Новелла Матвеева обладала и фантазией, и своеобразным вкусом, и красочным восприятием мира. Почему-то вдруг подумалось, что снеговичков ей ни в детстве, ни позже никогда и никто не дарил. Детство и юность у нее, как я слышал, были сложными и не такими уж радостными, а женщине, наверное, надо, чтобы хотя бы когда-то ей кто-нибудь подарил маленького снеговичка. Волею случая снеговичок мой оказался возведенным как раз против окон ее коттеджа. И тогда с галантной учтивостью я повернулся к уже не юной поэтессе и сказал:

– Этот снеговичок не простой, а волшебный. И я с удовольствием дарю его вам. Теперь он будет охранять ваши окна и вашу музу от всех невзгод и несчастий. Можете на него положиться и всегда ему доверять!

Кажется, она была глубоко тронута.

Вот, собственно, и все о двух моих снеговичках. Один остался там, в далекой ночи у холодных вод Сиваша. И, может быть, погиб на заре при артобстреле – маленький, но упрямый. Второй пока жив. Он верно несет свою вахту и чуть слышно похрустывает на ночном морозце в пушистом подмосковном саду.

Шура

Моя фронтовая весна, как она далека от меня сегодня!.. И как непохожа на безоблачные весны нынешних парней и девчат!.. А они, чудаки этакие, не в силах зачастую этого понять, оценить, прочувствовать.

В груди у нас кипела жизнь. И в угаре боев, между злобными оскалами войны, мы все же ухитрялись шутить и улыбаться. К смерти, как и к счастью, привыкнуть нельзя, а острота ощущений со временем притупляется. Можно выработать в себе умение упрямо смотреть смерти в глаза, не сгибать перед ней шею. Но абсолютно бесстрашных, равнодушных к смерти людей не бывает. Да и не может быть. Инстинкт самосохранения – это естественное чувство человека, как любого живого существа. Твердая воля, осознанная необходимость риска – высокая победа сознания над инстинктом. И мы этими качествами владели вполне.

Смеяться, шутить буквально в нескольких сантиметрах от смерти, честное слово, ярчайшее подтверждение нравственного здоровья и воли. А смерть – вот она, рядом. Прошелестел над головой и грохнул за деревней снаряд, поражая мнимый артиллерийский склад. А поймет немец ошибку, подвернет наводчик прицел на одно деление меньше, и останутся от нас рожки да ножки…

Вечерами мы часто ходим за Перекоп на подготовку огневых позиций. Размечаем места установок, роем аппарели, траншеи, ходы сообщений. Отсюда пойдет наступление на Армянск, на Ишунь и дальше до самого Севастополя.

Перекоп… Сколько жизней, наших и не наших, навеки умолкло тут! Земля вокруг жесткая, каменистая, без капли воды. А на Турецком валу насыпная, значительно мягче. И в дыму, в суетливой спешке боев здесь не раз погребали убитых. Собственными глазами видел, и это могут подтвердить оставшиеся в живых мои друзья, как торчали на земляном валу в воротах против Армянска из одной стены немецкий сапог, из противоположной стены обнаженная кисть руки, потемневшая до оливкового цвета. Чья она? Чужая, своя? Неизвестно.
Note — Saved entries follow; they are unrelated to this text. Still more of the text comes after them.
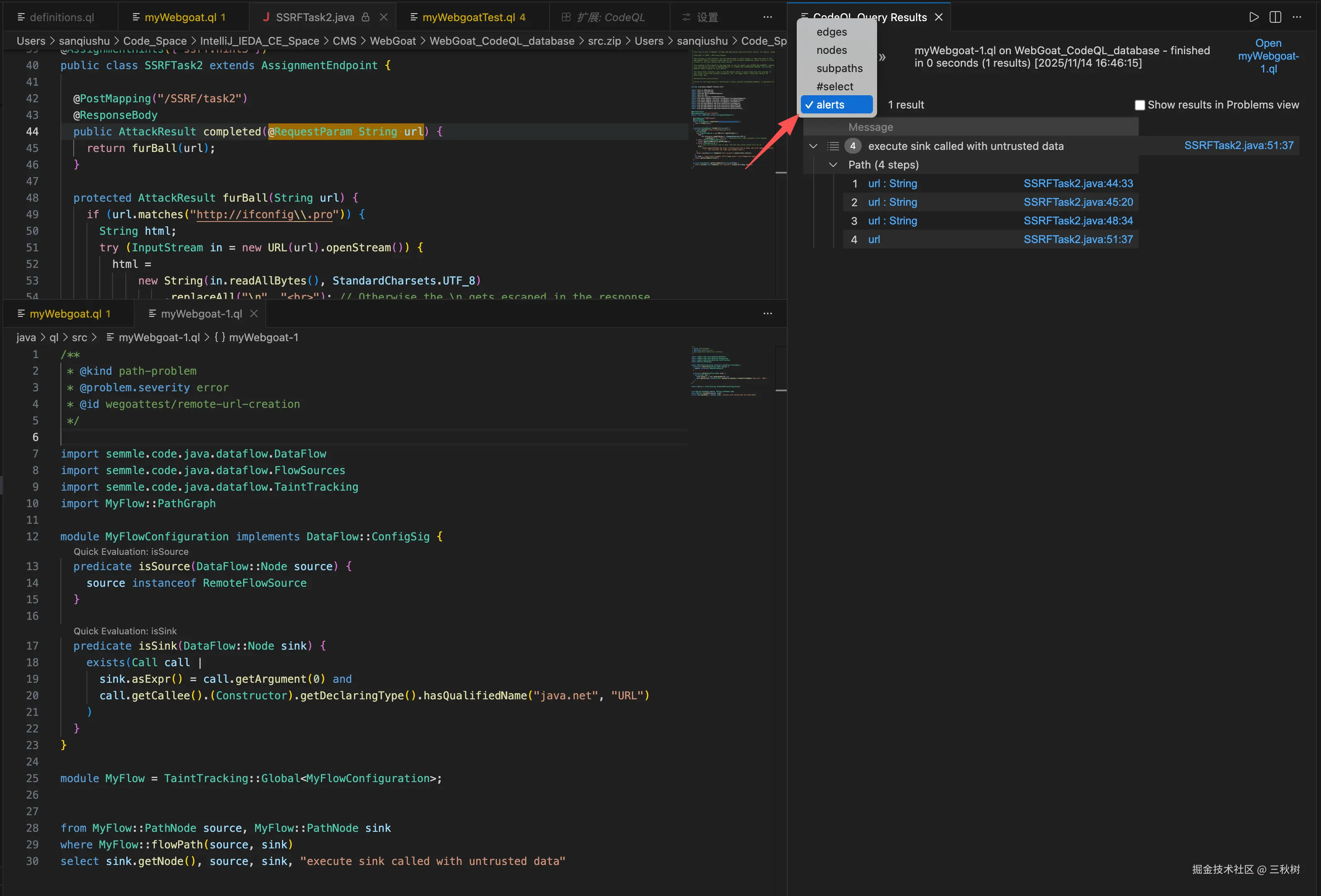Open more actions in results panel
Viewport: 1321px width, 896px height.
click(x=1297, y=17)
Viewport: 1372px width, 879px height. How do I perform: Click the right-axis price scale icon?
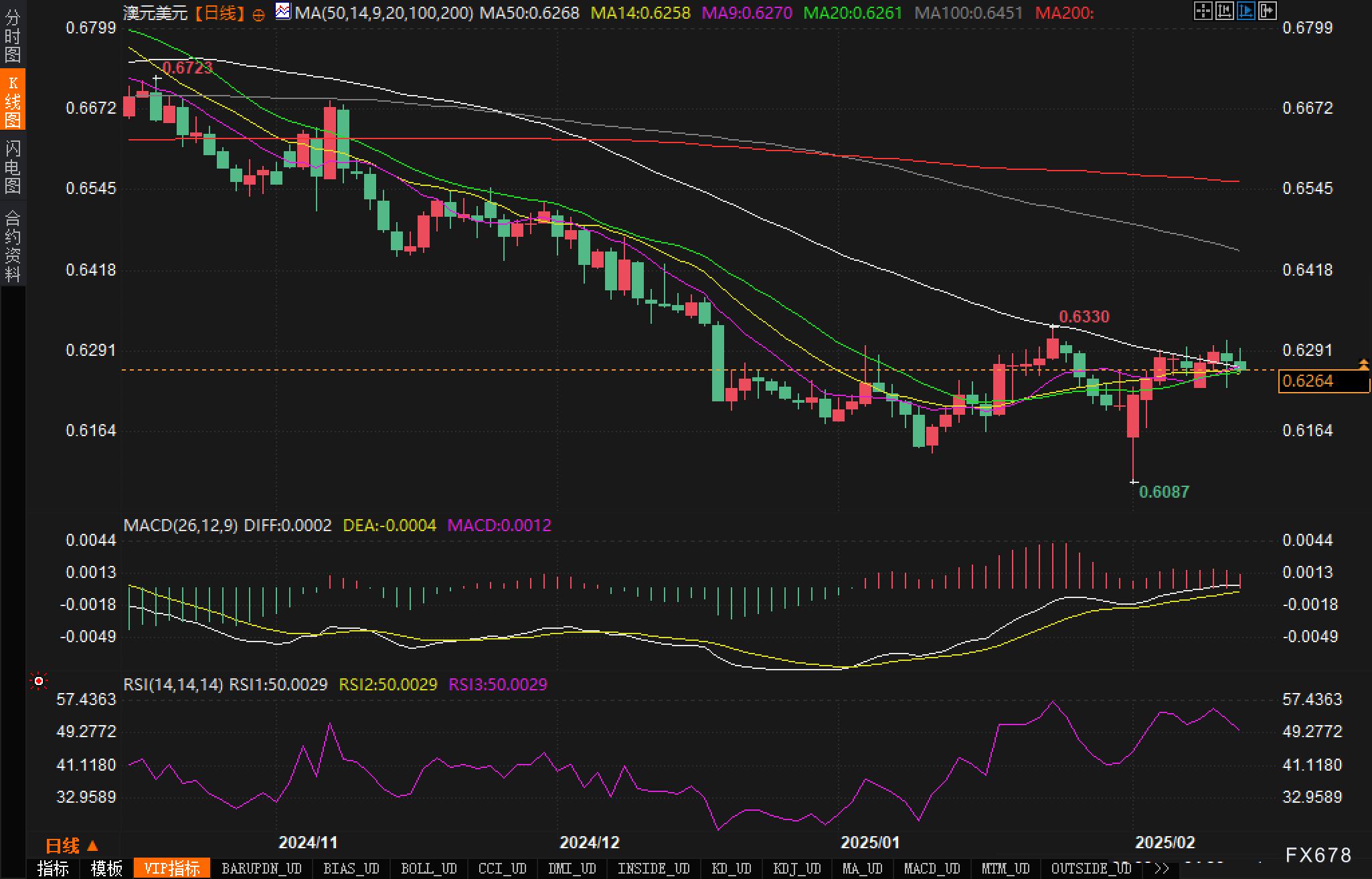pyautogui.click(x=1267, y=11)

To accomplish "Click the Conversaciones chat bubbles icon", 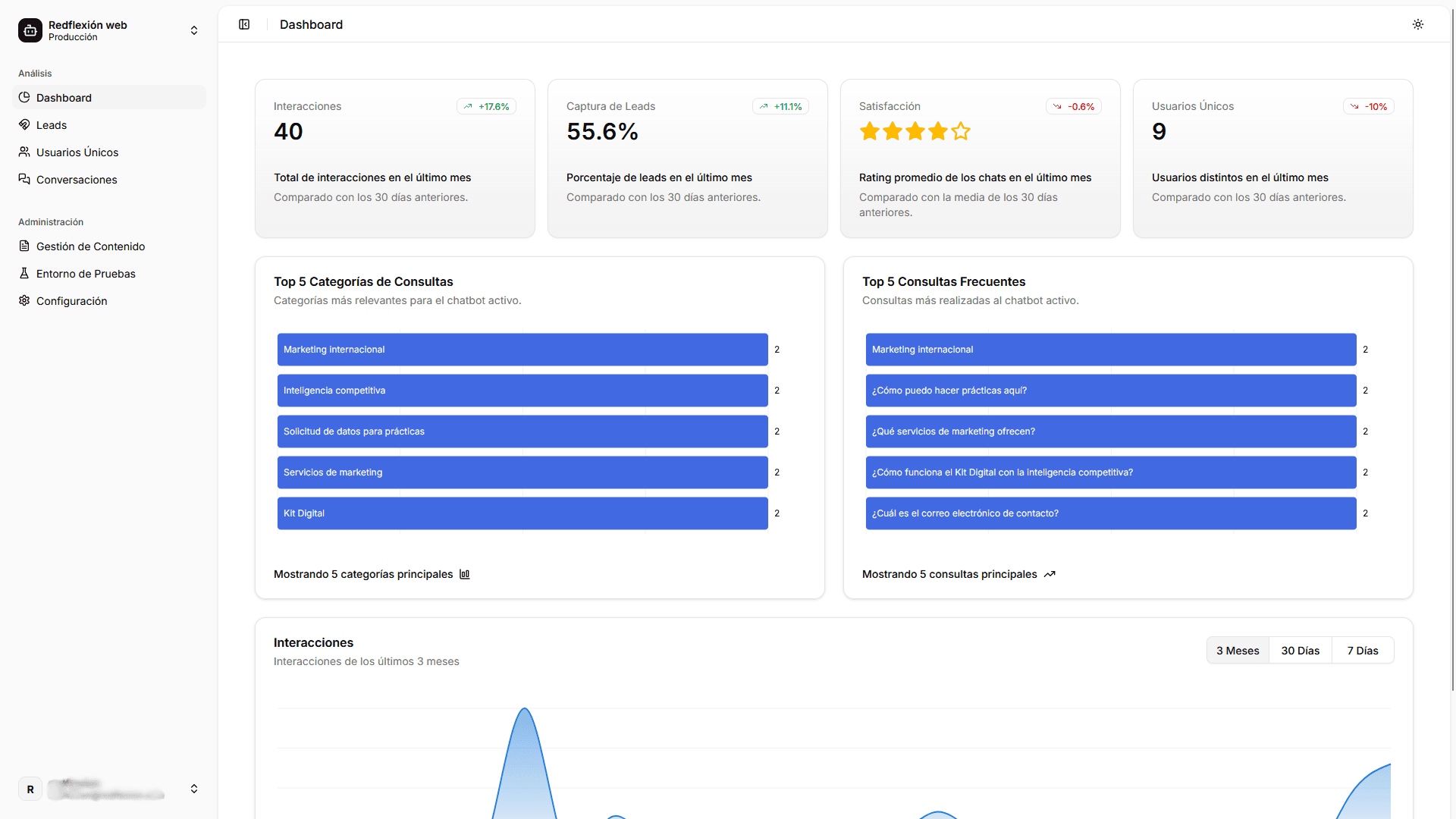I will (24, 179).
Возвращаясь к утру после напряженного труда и обстрела, усталые донельзя, подкрепившись горячей кашей и чаем, тут же валились спать. Но молодость – это молодость! Проснувшись через несколько часов, мы уже снова готовы были и улыбаться, и воевать. Жадно читали долгожданные вести из дома, пристально вглядывались в знакомый до боли почерк матери, подруги или сестры. Читали и перечитывали крылатые треугольники по многу раз.

Стихи я писал с раннего детства, а точнее, с восьми лет. Писал их и дома, и в школе, и везде где придется. Писал, конечно, и на войне. Вот так, вернувшись однажды с огневой и получив ласковое письмо от мамы, я решил написать ей ответ в стихах. Сидел на печи, поджав по-турецки ноги. Рядом, разметавшись, сладко посапывал Юра Гедейко, внизу на лежанке во сне что-то бормотал Борис Синегубкин, а мне не спалось.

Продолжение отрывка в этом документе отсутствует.